Sexual and reproductive health care provider Planned Parenthood of Montana suffered a ransomware attack earlier this week in which it lost gigabytes of sensitive customer data.
The company’s CEO and president of the Planned Parenthood Montana office, Martha Fuller, confirmed the news to The Register, giving the usual in-advance prepared statement how the company activated its incident response protocol, notified law enforcement, and is taking the matter “very seriously”.
“We are grateful to our IT staff and cyber security partners, who are working around the clock to securely restore impacted systems as quickly as possible, and who are tirelessly investigating the cause and scope of the incident,” she told the publication. “That investigation is ongoing.”
RansomHub takes the blame
While Planned Parenthood of Montana is investigating the matter, the hackers behind the attack have already added the organization to its data leak site and are threatening to release gigabytes of data unless a ransom is paid. The group, according to the same source, is RansomHub, the infamous threat actor that spun out of the defunct ALPHV. In fact, just earlier this week, CISA and friends issued a new security advisory warning organizations in both the public and private sector of the dangers RansomHub poses to their operations.
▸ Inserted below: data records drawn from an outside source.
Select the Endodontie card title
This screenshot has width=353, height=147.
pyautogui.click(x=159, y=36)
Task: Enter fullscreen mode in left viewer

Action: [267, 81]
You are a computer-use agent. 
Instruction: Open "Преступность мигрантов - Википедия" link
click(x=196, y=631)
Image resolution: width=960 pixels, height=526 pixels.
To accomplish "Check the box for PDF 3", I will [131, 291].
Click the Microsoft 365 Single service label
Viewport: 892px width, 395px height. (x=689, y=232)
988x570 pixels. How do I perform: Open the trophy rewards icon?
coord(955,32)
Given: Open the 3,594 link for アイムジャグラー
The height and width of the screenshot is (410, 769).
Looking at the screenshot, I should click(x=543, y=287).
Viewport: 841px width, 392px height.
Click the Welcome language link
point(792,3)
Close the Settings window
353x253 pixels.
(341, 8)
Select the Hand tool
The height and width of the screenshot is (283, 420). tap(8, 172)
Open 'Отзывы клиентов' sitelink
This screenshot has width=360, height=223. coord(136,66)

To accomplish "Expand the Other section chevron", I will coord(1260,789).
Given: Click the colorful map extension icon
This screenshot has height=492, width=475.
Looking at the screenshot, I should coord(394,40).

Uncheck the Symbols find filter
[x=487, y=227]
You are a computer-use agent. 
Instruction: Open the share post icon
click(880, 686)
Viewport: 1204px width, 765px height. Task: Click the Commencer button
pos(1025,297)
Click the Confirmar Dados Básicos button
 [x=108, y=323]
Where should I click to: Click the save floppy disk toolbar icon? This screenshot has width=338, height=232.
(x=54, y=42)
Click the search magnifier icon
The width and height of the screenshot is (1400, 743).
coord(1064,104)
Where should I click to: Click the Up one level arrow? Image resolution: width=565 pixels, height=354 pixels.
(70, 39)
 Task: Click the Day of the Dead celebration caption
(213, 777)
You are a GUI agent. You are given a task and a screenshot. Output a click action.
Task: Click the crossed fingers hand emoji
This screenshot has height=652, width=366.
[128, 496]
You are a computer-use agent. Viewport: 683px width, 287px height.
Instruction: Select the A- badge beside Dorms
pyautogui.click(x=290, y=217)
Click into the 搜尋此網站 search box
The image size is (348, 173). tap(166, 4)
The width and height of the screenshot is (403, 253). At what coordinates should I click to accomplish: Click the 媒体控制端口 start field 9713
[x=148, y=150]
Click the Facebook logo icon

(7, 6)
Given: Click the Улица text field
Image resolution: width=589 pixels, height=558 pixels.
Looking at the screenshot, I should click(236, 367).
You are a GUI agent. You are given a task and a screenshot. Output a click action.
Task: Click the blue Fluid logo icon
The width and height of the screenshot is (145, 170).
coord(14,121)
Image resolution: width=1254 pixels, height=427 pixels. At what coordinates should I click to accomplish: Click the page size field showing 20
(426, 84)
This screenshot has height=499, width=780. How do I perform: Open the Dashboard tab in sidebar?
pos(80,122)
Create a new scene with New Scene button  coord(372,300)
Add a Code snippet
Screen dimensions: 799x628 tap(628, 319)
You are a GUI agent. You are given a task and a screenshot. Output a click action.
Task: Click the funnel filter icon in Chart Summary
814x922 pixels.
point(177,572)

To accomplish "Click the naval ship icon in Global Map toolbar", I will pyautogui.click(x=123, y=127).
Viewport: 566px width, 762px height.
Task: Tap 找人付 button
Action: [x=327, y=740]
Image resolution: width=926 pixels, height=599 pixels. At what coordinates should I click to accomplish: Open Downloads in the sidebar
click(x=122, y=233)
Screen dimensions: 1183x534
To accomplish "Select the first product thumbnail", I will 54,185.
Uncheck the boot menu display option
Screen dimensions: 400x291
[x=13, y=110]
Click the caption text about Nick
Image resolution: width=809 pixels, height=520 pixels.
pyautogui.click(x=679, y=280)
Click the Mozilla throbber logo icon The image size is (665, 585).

On the data leak site, RansomHub claims to have stolen 93 GB of sensitive data and has given the organization seven days to come back with the money. So far, neither Planned Parenthood, nor RansomHub, discussed the nature of the data stolen, so we don’t know how much personally identifiable information (PII) is found in the archives.
It’s also worth mentioning that Planned Parenthood of Montana is a non-profit, and most of its money comes from government grants and different donations. Whether or not the organization has enough money to pay the ransom demand remains to be seen.